DIGITAL LIBRARY
DATAPOLISH: THE DEVELOPMENT OF A CLOUD-BASED SERVICE TO SUPPORT THE CLEANING OF DATASETS
Technological University of Dublin (IRELAND)
About this paper:
Appears in: EDULEARN24 Proceedings
Publication year: 2024
Pages: 2824-2829
ISBN: 978-84-09-62938-1
ISSN: 2340-1117
doi: 10.21125/edulearn.2024.0762
Conference name: 16th International Conference on Education and New Learning Technologies
Dates: 1-3 July, 2024
Location: Palma, Spain
Abstract:
As part of a Masters Programme in one of Ireland’s largest universities, the students have the option to either complete an individual dissertation project, or they can work as a team of 4-6 students to develop a large, industry-ready software system that addresses a social need. In Semester 1 of the 2023-2024 academic year, five (5) students developed a project to create an online, cloud-based service to create a data-cleaning web application that will enhance the quality of data and dependability. As defined by the DAMA-DMBOK, quality data includes metrics such as accuracy, completeness, reliability, relevance, and consistency (Cupoli et al., 2014). The challenge is to allow users to improve data quality in a robust and user-friendly manner.

The system was developed by investigating existing products, as well as identifying specific target users, namely data science students and working professionals. The key features of the system include the following:
- Uploading data to the system.
- Navigate to the data preview page to verify the correct upload of data.
- Perform a pivot operation on the data and export it from the preview page.
- Identifying the column with the highest number of missing values.
- Investigating potential correlations between numeric variables within the dataset.
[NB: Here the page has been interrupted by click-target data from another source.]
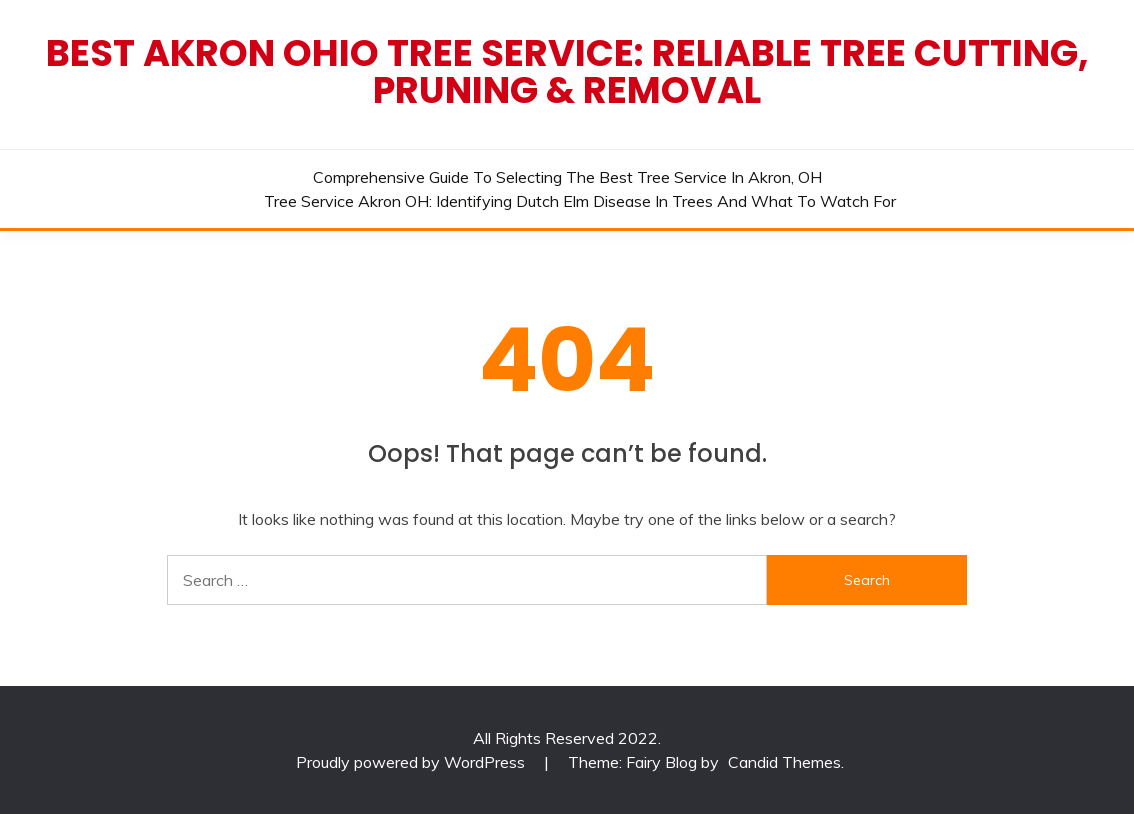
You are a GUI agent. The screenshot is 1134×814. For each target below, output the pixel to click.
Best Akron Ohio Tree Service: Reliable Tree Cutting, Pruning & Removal (567, 71)
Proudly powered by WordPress (412, 762)
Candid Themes (784, 762)
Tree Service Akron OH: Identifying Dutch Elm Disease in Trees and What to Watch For (580, 201)
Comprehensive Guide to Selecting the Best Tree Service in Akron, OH (567, 177)
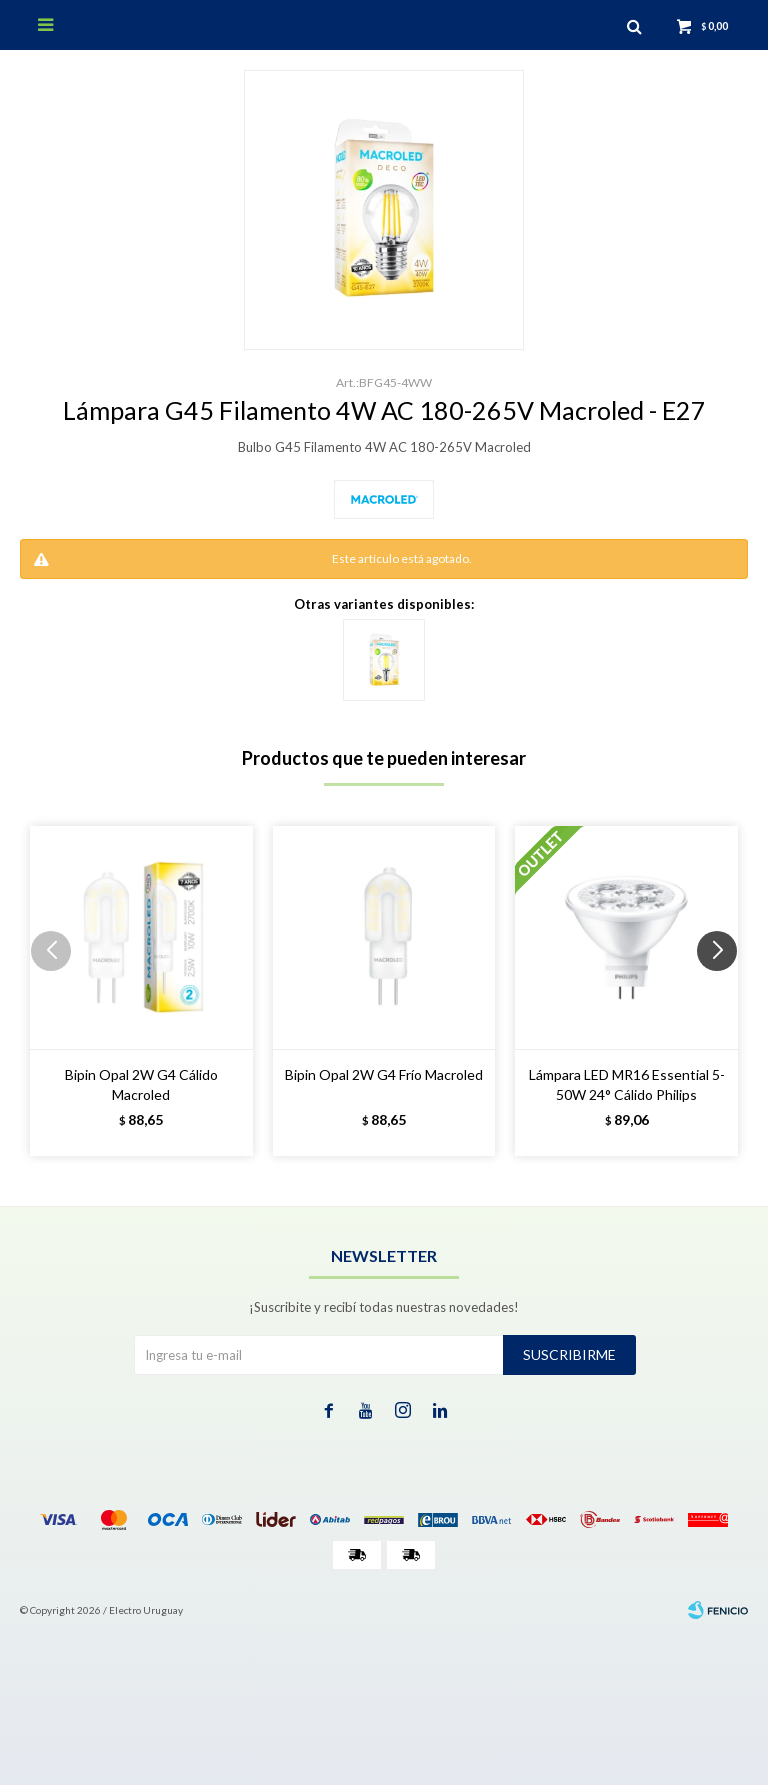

- Assessing the overall quality of the data.
- Identifying and removing duplicate entries.
- Cleaning the data based on insights obtained from the data dashboard.
- Exporting the final, cleaned data.

A range of evaluation approaches were undertaken, these included usability testing, accessibility testing, cognitive walkthrough, the think-aloud protocol, and expert feedback. The feedback indicated that the system delivered a data-cleaning tool that meets the needs of data science students and professionals, and it is a user-centric product, driving strategic improvements that address user demands and future trends in data science.
Keywords:
Data Science, Data Analysis, Automated Processing.